— What is asked —
Please put this sentence from the forum post below into Spanish: "We did our interviews, shot our video, and toured the ship, and finally it was time to leave."

— Excerpt —
— Start —

View Full Version : Tagging the Chopper Emergency

Dick Allgire
2010-Jul-08 Thu, 15:10

Over the years we have talked a lot about “tagging,” which is a term we use at HRVG. Many have asked exactly what it is, and how it works.

After years of work as a remote viewer, you develop a communication pathway between your conscious mind and the subconscious awareness. We train, and drill and practice to have moments of “knowing” on demand.

When you establish that communication process and develop the neural pathways, it opens up a new way of thinking. The remote viewing “knowing” starts happening in daily conscious living, all by itself.

Two days ago I was on board the aircraft carrier USS Ronald Reagan, which was conducting flight operations off the coast of Oahu as part of the semi-annual RIMPAC exercise. A group of journalists and photographers had been allowed to sail out with the great ship when it left Pearl Harbor. We were due to be flown back by helicopter a few hours later.

We did our interviews, shot our video, and toured the ship, and finally it was time to leave.

— End —

— Dataset excerpt —
— Start —

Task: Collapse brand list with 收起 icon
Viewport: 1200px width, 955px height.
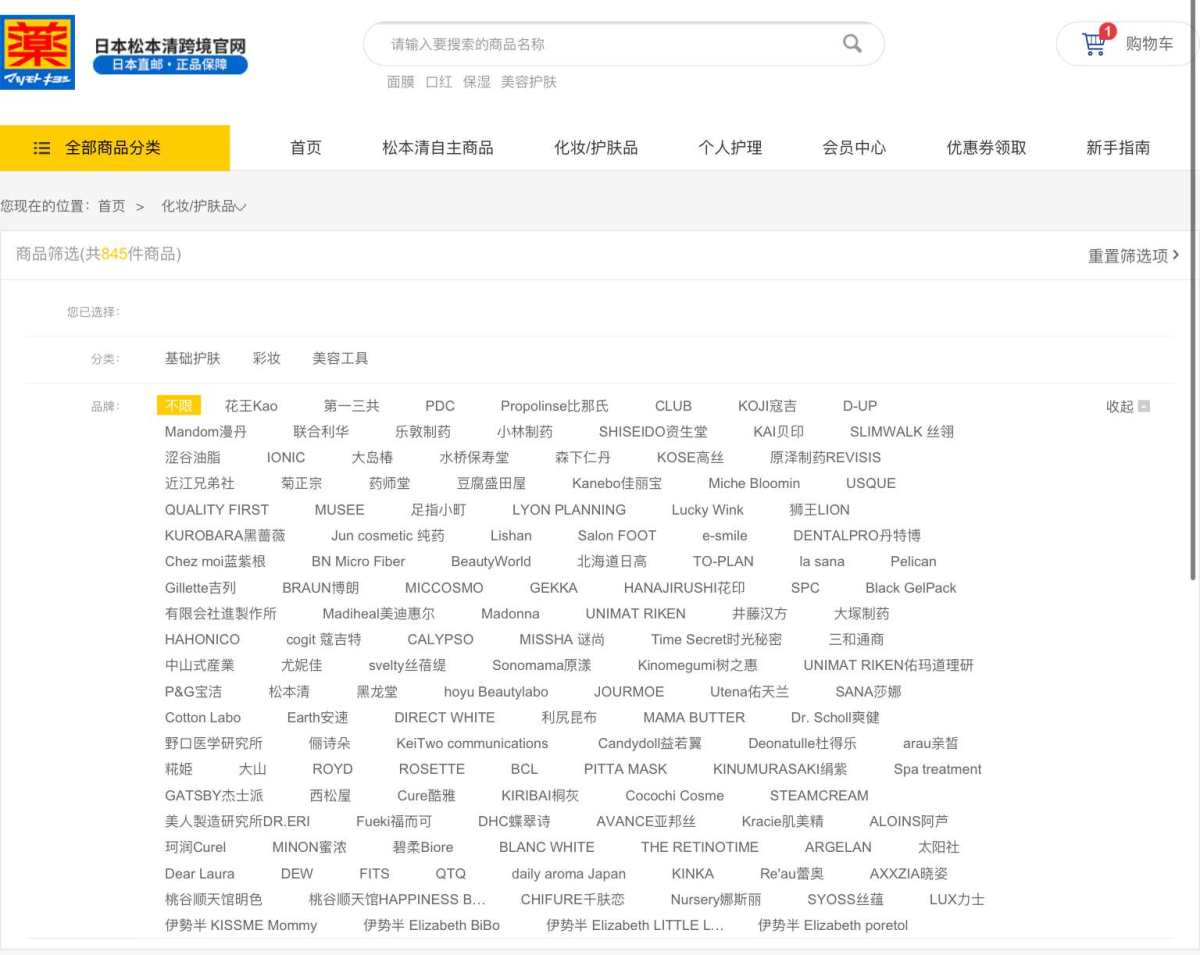Action: click(x=1144, y=406)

— End —

— Completed exercise —
Hicimos nuestras entrevistas, grabamos nuestro video y recorrimos el barco, y finalmente llegó la hora de irnos.